The Left should argue that it can deliver what neoliberalism has signally failed to do: a massive reduction of bureaucracy, a handing back of control of work and life from rhizomaniac bureaucracies to workers. As Deleuze demonstrated in his essay on Control – whose prescience becomes all the more startling the deeper we sink into late capitalism – post-Fordist capital would not eliminate bureaucracy but alter its form. Bureaucracy is no longer the preserve of a centralised State; it has proliferated into a generalised condition of surveillance-without-a-centre performed by distributed para-State bodies or micro-States which increasingly co-opt the so-called individual into doing their work for them.
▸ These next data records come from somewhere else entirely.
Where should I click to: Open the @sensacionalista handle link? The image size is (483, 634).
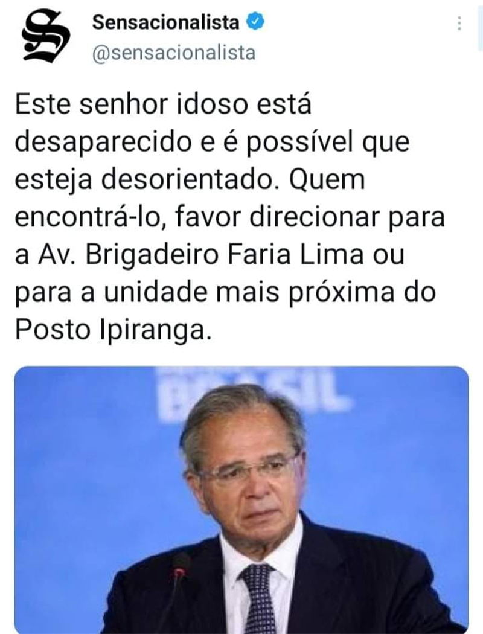(x=174, y=53)
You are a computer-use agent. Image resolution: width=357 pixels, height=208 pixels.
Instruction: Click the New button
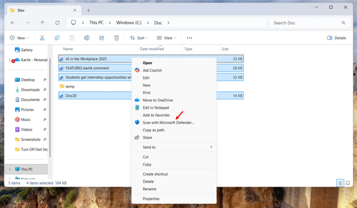19,38
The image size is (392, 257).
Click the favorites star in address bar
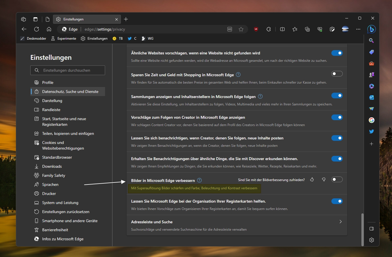pyautogui.click(x=241, y=29)
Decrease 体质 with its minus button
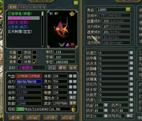 pos(75,76)
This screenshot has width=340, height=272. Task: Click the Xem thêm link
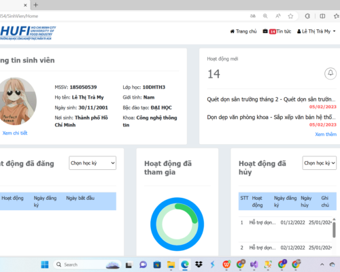point(326,134)
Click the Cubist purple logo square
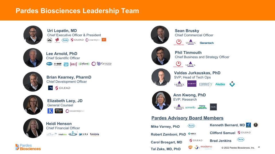This screenshot has height=154, width=275. point(192,84)
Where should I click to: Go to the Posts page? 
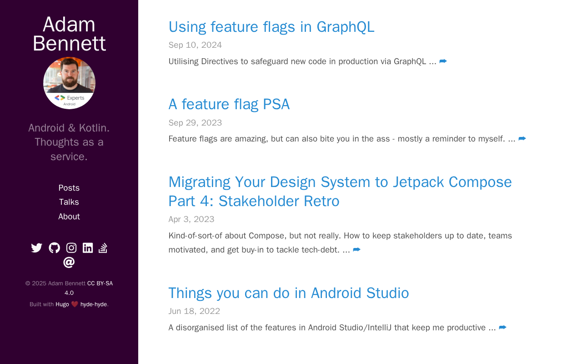[x=69, y=188]
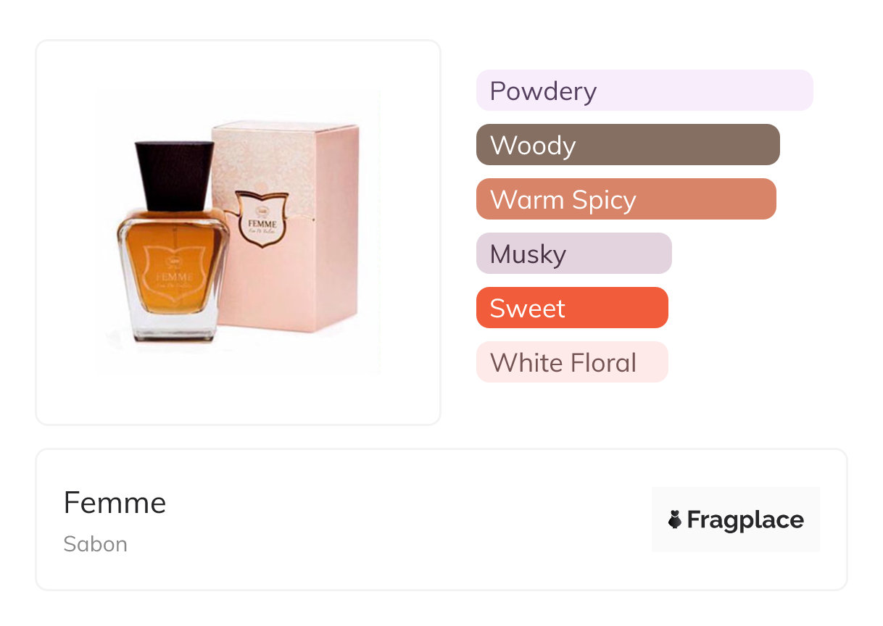
Task: Click the Sabon brand name
Action: [x=95, y=544]
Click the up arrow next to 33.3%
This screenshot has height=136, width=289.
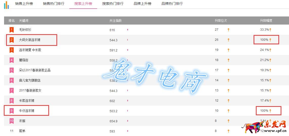[x=270, y=30]
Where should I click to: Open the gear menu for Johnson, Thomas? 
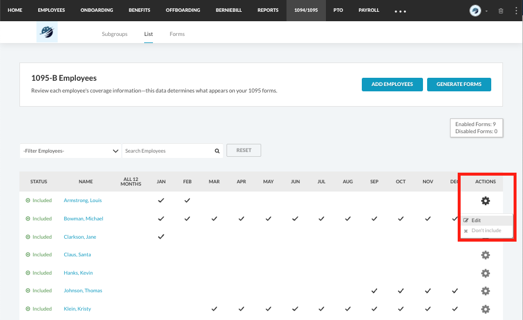coord(485,291)
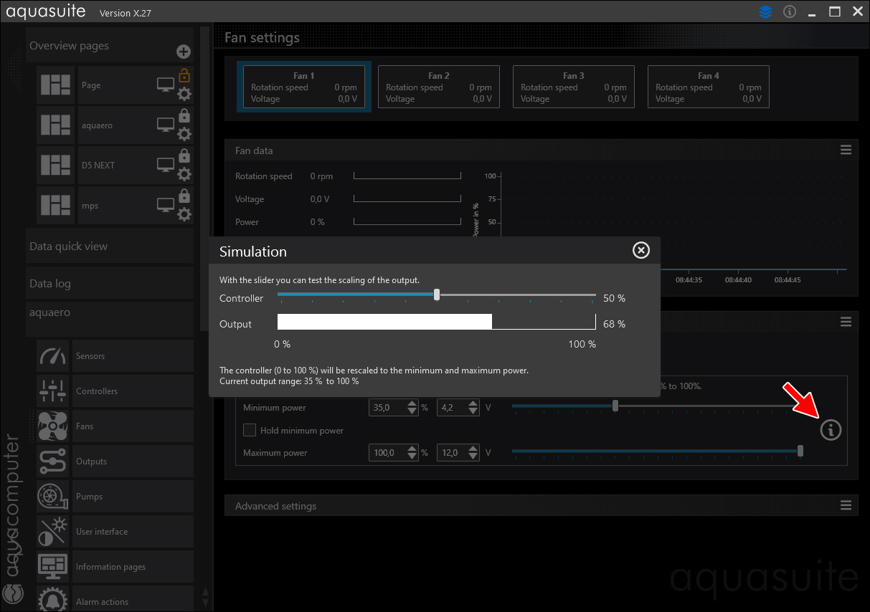The width and height of the screenshot is (870, 612).
Task: Open the Fan data panel menu
Action: pos(846,150)
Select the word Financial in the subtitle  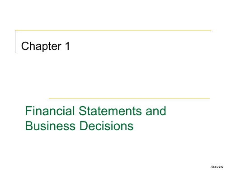pyautogui.click(x=50, y=111)
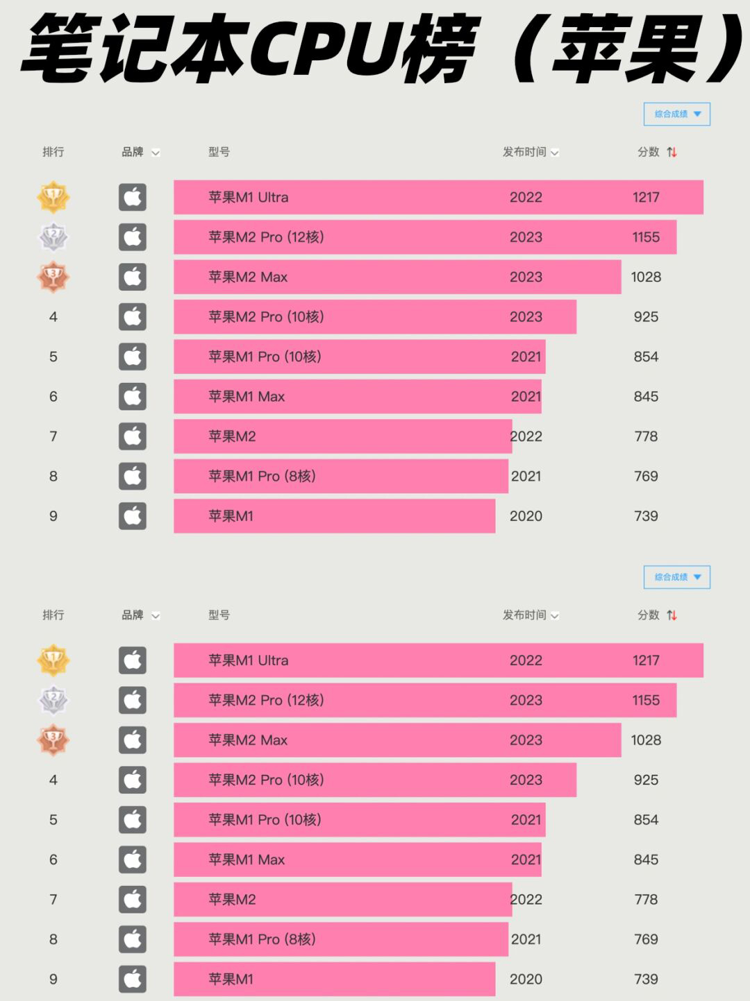Open the lower 综合成绩 dropdown

(677, 577)

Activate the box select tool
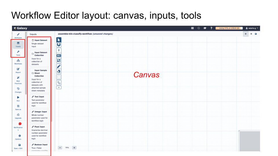click(x=59, y=77)
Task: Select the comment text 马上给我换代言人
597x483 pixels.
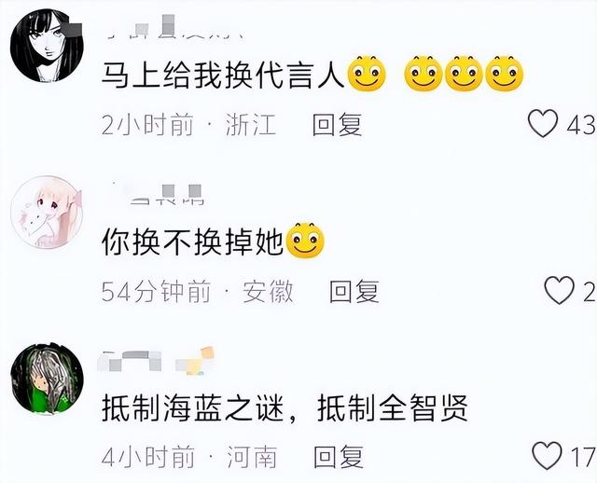Action: 223,75
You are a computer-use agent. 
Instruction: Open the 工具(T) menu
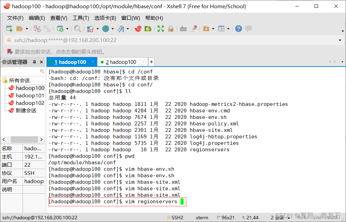81,18
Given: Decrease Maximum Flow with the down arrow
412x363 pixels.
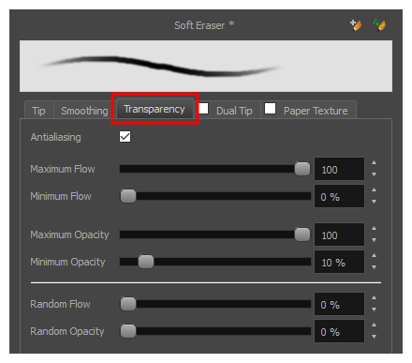Looking at the screenshot, I should click(x=374, y=174).
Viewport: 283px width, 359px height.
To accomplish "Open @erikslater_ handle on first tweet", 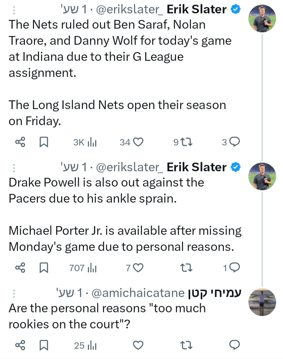I will point(129,10).
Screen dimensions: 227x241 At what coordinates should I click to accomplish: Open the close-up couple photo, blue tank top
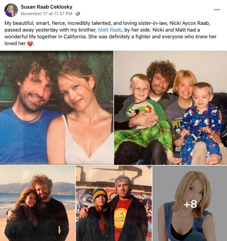coord(56,108)
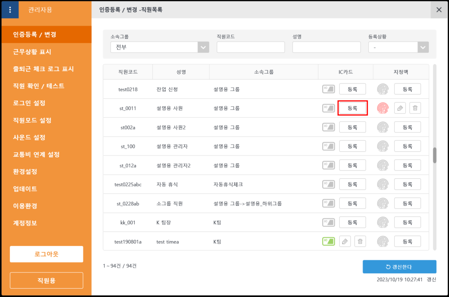Click the employee list vertical scrollbar thumb
This screenshot has width=449, height=297.
[435, 155]
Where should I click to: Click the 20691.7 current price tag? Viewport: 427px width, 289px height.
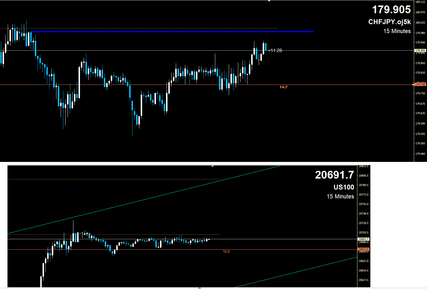pos(363,239)
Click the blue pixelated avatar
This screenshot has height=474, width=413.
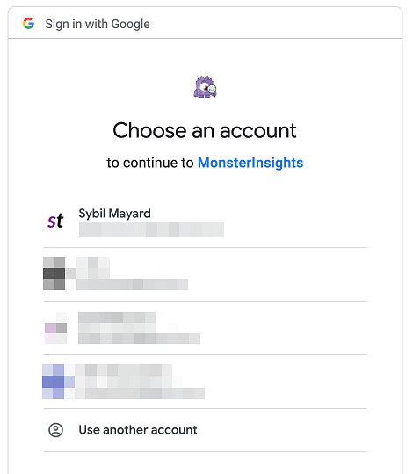coord(54,382)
Far from being some aberration that capitalism’s alleged efficiency will eventually eliminate, late capitalist ‘administration’ is a permanent and ineradicable feature of late capitalism. There is no more prospect of administration receding than there was of the Stalinist State ever decreeing its own withering away.
Zizek’s invocation of Chavez in his LRB piece is typical of a nostalgia for the Father – the stern but good Lawgiver who leads his people into the Promised Land by a heroic act of resistance to the global order – that characterises his own work (the ostensibly playful defence of Stalinism is a part of this) and which continues to hold the Left in general back. The Left needs to give up its belief in Fathers, Good and Bad. We all know that Bush is a puppet not a papa, but political strategy needs to reflect this, by no longer appealing to him – or any other Bad Father figure – as if they were capable of granting its wishes. A mature, rational anti-capitalist politics needs to be able to think beyond the phantasms of the family, to imagine an abstract public space not embodied in the figure of a facialized individual.